Posted September 17, 2021 by Premier Disability Services, LLC®

Sometimes the Social Security Administration (SSA) can use the fact that you drink or use drugs as a reason to ignore your disabling symptoms and limitations and deny your claim. In other cases, however, it is possible to get disability benefits even if you continue to drink or use drugs. 

Whether drug or alcohol use will affect your eligibility for disability benefits hinges on whether it contributes to your disabling medical condition. If your drug or alcohol abuse is deemed a “material contributing factor” to a medical impairment, you will not be awarded disability benefits based on that impairment. Materiality is determined by asking these questions: 

  • Is the medical condition for which the claimant alleges disability exacerbated – or caused – by alcohol or drug use? 
  • Would the medical condition improve enough not to be disabling if the claimant stopped using drugs or alcohol? 

If the answer to these questions is yes, your drug or alcohol use will be considered material to the alleged impairment, and you may be found ineligible to receive disability benefits.

For example, if a claimant has seizures, and the records indicate substance abuse, a claims examiner or judge (depending on the level the claim is at) will question what role is played by the claimant’s use of substances. If the SSA thinks that a claimant’s seizure condition would medically improve if the substance use came to an end, then the substance use would be labeled as material to the seizure condition. As a result, the claimant could not be awarded benefits on the basis of seizure disorder. If, however, the conclusion was made that the claimant’s frequency of seizures would continue regardless of whether or not the alcohol or drug use was discontinued, such use would be considered immaterial.

It does not matter whether past alcohol or drug abuse caused the medical condition. Another example: a claimant applies for Social Security disability based on liver dysfunction and alcoholic hepatitis. The claimant has a history of alcohol abuse, some of it recent. Whether the alcohol abuse will harm the claimant’s disability case depends on whether or not it is currently material to his condition. It doesn’t matter whether the alcohol abuse caused the liver damage in the first place. What matters is whether the disabling condition would disappear if the claimant stopped drinking. If the claimant’s liver damage is so pronounced that ceasing alcohol use completely would make no difference to the claimant’s medical condition, then alcohol abuse would be considered immaterial, or irrelevant, to the case. If, however, ceasing the use of alcohol would result in medical improvement, alcohol abuse would be deemed material to the disability case, and the claim would be denied.
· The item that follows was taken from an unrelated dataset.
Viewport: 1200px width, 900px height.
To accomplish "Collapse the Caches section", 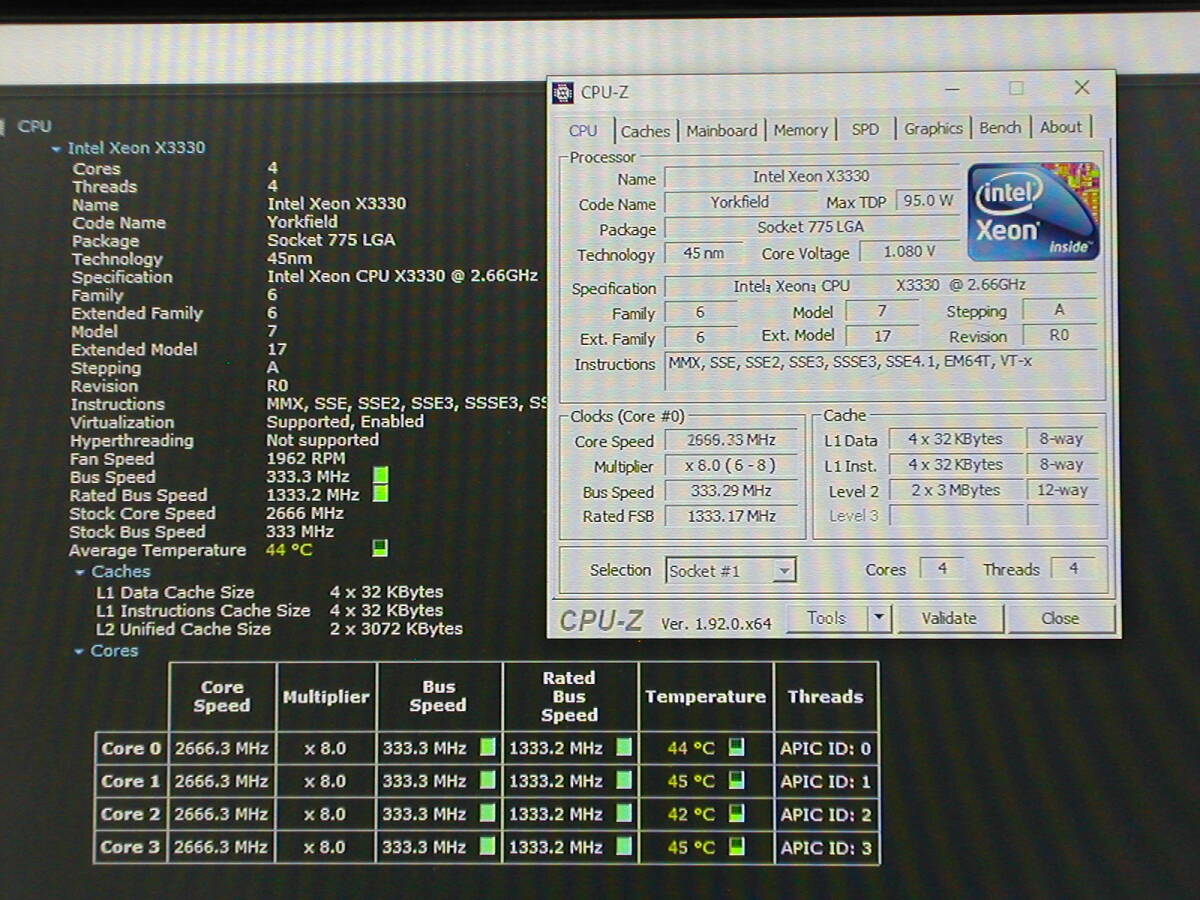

This evaluation process for these issues is called a drug and alcohol abuse (DAA) determination. Of course, if the claimant has another medical condition, one that’s severely debilitating and completely unrelated to the one caused by or exacerbated by drugs or alcohol, he or she could theoretically get disability benefits based on that condition, regardless of drug or alcohol use.

Notably, claimants whose disabling conditions are psychiatric or mental in nature (for example, depression or anxiety) will have a harder time proving that their alcohol or drug use is not a contributing factor to their mental impairment. Most psychologists and psychiatrists believe that even moderate alcohol use contributes to depression.